From Guardian Society on Facebook, 29 June 2012
Two people apply for review on grounds that the current system discriminates against people with mental health problems
A high court judge is considering whether to grant permission for two people with mental health conditions to apply for a judicial review of the controversial Work Capability Assessment (WCA) – the computer-led test which determines who is eligible for sickness and disability benefits – on the grounds that the current system discriminates against people with mental health problems.
Lawyers for the two claimants, who requested anonymity within the court system, told Mr Justice Edwards-Stuart that claimants with mental health problems generally were not well-served by the “very stressful process” of undergoing the 20-minute assessments with strangers.
Nathalie Lieven QC highlighted that there were very high levels of appeals against all decisions not to award the Employment and Support Allowance (the new Incapacity Benefit), currently running at about 40% of unsuccessful claims, and very high levels of decisions being overturned on appeal (also around 40%), describing this as a “highly inefficient and undesirable situation”.
She told the judge that many of the medical staff employed by Atos, the company contracted by the Department for Work and Pensions (DWP) to carry out the assessments, had no specialist knowledge of mental health issues.
Claimants with mental health problems were less likely to understand the need to gather extra medical evidence from their doctor in support of their claim, they might have less insight into their own conditions, were more likely to have chaotic lifestyles, and were less well-equipped to make phone calls to organisations that might support them, she said.
Because they were also often reluctant to tell people about their mental health problems, they were often not very good at summarising the nature of their illness, sometimes downplaying its severity.
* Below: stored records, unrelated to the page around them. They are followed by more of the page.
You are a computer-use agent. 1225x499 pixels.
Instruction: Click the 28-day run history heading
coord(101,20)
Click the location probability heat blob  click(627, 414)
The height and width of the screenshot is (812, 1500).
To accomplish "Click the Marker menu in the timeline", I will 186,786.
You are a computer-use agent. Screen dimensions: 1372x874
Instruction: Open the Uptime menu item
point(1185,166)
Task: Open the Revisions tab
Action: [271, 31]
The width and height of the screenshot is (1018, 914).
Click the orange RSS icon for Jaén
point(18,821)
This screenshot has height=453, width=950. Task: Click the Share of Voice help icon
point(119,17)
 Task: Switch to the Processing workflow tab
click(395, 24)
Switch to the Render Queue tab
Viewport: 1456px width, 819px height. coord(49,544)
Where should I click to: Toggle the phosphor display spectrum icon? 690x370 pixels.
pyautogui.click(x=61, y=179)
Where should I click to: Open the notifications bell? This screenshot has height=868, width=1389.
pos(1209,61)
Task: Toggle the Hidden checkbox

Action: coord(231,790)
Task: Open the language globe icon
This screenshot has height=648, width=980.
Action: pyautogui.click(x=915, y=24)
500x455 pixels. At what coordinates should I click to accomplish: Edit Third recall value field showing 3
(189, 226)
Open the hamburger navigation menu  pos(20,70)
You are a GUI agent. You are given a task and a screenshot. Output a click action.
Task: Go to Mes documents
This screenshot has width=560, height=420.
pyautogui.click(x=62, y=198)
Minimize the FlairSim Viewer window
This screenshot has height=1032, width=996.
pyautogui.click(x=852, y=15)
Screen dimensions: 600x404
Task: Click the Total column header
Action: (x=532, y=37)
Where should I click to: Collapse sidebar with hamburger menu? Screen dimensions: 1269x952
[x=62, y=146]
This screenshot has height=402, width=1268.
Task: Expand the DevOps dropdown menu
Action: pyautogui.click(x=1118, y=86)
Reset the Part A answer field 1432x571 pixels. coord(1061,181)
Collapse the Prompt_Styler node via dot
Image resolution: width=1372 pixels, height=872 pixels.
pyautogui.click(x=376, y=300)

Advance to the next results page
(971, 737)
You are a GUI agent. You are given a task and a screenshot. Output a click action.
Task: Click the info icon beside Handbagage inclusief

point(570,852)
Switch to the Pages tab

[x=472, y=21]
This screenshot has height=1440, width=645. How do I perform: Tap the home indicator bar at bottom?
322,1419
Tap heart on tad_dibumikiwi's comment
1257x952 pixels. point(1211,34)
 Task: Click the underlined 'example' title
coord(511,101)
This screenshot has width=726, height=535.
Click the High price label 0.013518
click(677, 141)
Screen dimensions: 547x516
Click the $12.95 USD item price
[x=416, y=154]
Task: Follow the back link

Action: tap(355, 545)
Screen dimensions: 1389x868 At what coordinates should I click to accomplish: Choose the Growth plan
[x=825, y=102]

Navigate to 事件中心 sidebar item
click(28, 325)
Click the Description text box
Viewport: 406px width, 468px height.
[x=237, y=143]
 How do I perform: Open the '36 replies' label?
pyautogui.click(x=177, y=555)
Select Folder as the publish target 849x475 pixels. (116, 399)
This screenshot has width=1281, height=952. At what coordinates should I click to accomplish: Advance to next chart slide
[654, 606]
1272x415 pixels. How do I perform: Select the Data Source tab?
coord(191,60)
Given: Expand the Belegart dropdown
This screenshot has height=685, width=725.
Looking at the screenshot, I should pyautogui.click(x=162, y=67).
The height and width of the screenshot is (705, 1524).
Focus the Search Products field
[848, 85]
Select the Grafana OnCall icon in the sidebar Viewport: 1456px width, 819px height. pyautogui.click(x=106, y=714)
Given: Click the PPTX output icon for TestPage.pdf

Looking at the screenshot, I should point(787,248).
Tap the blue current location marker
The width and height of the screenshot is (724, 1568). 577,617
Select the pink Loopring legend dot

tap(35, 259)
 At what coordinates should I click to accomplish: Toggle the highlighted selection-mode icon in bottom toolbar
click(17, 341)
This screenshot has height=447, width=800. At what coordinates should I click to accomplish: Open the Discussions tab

“By the very nature of the condition, they are more likely to find the process of appealing very difficult and it may be very detrimental to their condition,” she said.
The claim is based on the argument that the DWP has erred in law by failing to make reasonable adjustments to the assessment system, for the benefit of people with mental health problems, in breach of the 2010 Equality Act.
The hearing on Friday is the first stage in requesting a judicial review. The claimants are not just challenging what happened during their assessments, but are mounting a challenge to the DWP, which, if successful, would require changes to be made to the system for all claimants with mental health problems.
Questioning whether the system was flawed only in terms of handling claims from people with mental health problems, the judge described the assessment system as “pretty crude” across the board. The judgment was reserved until a later date.
The court hearing came the day after the British Medical Association (BMA) called for the WCA to be scrapped on the grounds that it was causing distress to thousands of people with long-term health conditions who were being deemed fit for work.
Delegates at the BMA conference passed a motion agreeing that the “inadequate computer-based assessment” performed by Atos Healthcare had “little regard for the nature or complexity of the needs of long-term sick and disabled persons”, and proposed that the WCA should be halted “with immediate effect and be replaced with a rigorous and safe system that does not cause avoidable harm to some of the weakest and most vulnerable in society”. The BMA will now lobby political parties to change public policy on this issue.